> [WORKING DATA]
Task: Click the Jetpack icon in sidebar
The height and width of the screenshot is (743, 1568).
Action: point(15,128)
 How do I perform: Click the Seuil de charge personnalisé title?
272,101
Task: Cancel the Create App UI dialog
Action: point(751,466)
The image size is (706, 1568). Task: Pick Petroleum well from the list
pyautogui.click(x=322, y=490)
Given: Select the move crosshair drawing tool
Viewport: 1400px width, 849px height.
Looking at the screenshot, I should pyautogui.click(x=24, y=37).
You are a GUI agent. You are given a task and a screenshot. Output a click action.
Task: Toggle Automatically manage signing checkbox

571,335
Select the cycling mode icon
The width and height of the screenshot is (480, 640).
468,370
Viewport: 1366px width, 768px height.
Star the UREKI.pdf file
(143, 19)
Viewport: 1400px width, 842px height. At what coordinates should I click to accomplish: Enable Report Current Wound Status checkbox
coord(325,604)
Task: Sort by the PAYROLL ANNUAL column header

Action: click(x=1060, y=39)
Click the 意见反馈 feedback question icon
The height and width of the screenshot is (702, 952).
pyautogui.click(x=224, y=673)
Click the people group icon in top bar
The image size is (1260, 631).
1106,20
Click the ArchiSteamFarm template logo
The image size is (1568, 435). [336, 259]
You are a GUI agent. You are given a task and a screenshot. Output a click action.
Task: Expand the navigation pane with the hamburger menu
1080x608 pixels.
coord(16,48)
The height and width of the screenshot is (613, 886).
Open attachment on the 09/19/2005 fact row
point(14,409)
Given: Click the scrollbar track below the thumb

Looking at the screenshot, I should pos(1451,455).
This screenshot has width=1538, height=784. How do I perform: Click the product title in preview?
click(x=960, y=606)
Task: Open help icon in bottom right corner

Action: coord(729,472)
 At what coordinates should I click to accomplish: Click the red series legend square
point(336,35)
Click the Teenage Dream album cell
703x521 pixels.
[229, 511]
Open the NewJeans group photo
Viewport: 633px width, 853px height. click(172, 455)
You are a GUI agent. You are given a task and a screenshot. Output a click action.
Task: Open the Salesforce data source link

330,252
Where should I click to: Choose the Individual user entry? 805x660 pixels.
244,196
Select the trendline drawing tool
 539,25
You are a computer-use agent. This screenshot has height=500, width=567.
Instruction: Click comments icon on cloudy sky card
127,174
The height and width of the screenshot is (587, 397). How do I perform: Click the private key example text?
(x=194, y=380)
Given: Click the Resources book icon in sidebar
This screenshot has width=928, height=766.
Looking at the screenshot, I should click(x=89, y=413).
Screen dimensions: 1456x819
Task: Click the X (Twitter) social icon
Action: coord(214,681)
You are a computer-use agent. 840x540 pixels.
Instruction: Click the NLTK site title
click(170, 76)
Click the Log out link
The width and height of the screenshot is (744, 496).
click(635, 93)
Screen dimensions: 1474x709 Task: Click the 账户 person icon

> [WORK INSTRUCTION] Whatever appears in the material must be set down again, word for word.

> [ANSWER FOR THIS EXERCISE]
Task: Click the Jetpack icon in sidebar
The height and width of the screenshot is (743, 1568).
Action: point(15,128)
 How do I perform: Click the Seuil de charge personnalisé title?
272,101
Task: Cancel the Create App UI dialog
Action: point(751,466)
The image size is (706, 1568). Task: Pick Petroleum well from the list
pyautogui.click(x=322, y=490)
Given: Select the move crosshair drawing tool
Viewport: 1400px width, 849px height.
Looking at the screenshot, I should pyautogui.click(x=24, y=37).
You are a GUI agent. You are given a task and a screenshot. Output a click action.
Task: Toggle Automatically manage signing checkbox

571,335
Select the cycling mode icon
The width and height of the screenshot is (480, 640).
468,370
Viewport: 1366px width, 768px height.
Star the UREKI.pdf file
(143, 19)
Viewport: 1400px width, 842px height. At what coordinates should I click to accomplish: Enable Report Current Wound Status checkbox
coord(325,604)
Task: Sort by the PAYROLL ANNUAL column header

Action: click(x=1060, y=39)
Click the 意见反馈 feedback question icon
The height and width of the screenshot is (702, 952).
pyautogui.click(x=224, y=673)
Click the people group icon in top bar
The image size is (1260, 631).
1106,20
Click the ArchiSteamFarm template logo
The image size is (1568, 435). [336, 259]
You are a GUI agent. You are given a task and a screenshot. Output a click action.
Task: Expand the navigation pane with the hamburger menu
1080x608 pixels.
coord(16,48)
The height and width of the screenshot is (613, 886).
Open attachment on the 09/19/2005 fact row
point(14,409)
Given: Click the scrollbar track below the thumb

Looking at the screenshot, I should pos(1451,455).
This screenshot has width=1538, height=784. How do I perform: Click the product title in preview?
click(x=960, y=606)
Task: Open help icon in bottom right corner

Action: coord(729,472)
 At what coordinates should I click to accomplish: Click the red series legend square
point(336,35)
Click the Teenage Dream album cell
703x521 pixels.
[229, 511]
Open the NewJeans group photo
Viewport: 633px width, 853px height. click(172, 455)
You are a GUI agent. You are given a task and a screenshot. Output a click action.
Task: Open the Salesforce data source link

330,252
Where should I click to: Choose the Individual user entry? 805x660 pixels.
244,196
Select the trendline drawing tool
 539,25
You are a computer-use agent. This screenshot has height=500, width=567.
Instruction: Click comments icon on cloudy sky card
127,174
The height and width of the screenshot is (587, 397). How do I perform: Click the private key example text?
(x=194, y=380)
Given: Click the Resources book icon in sidebar
This screenshot has width=928, height=766.
Looking at the screenshot, I should click(x=89, y=413).
Screen dimensions: 1456x819
Task: Click the X (Twitter) social icon
Action: coord(214,681)
You are a computer-use agent. 840x540 pixels.
Instruction: Click the NLTK site title
click(170, 76)
Click the Log out link
The width and height of the screenshot is (744, 496).
click(635, 93)
Screen dimensions: 1474x709 Task: Click the 账户 person icon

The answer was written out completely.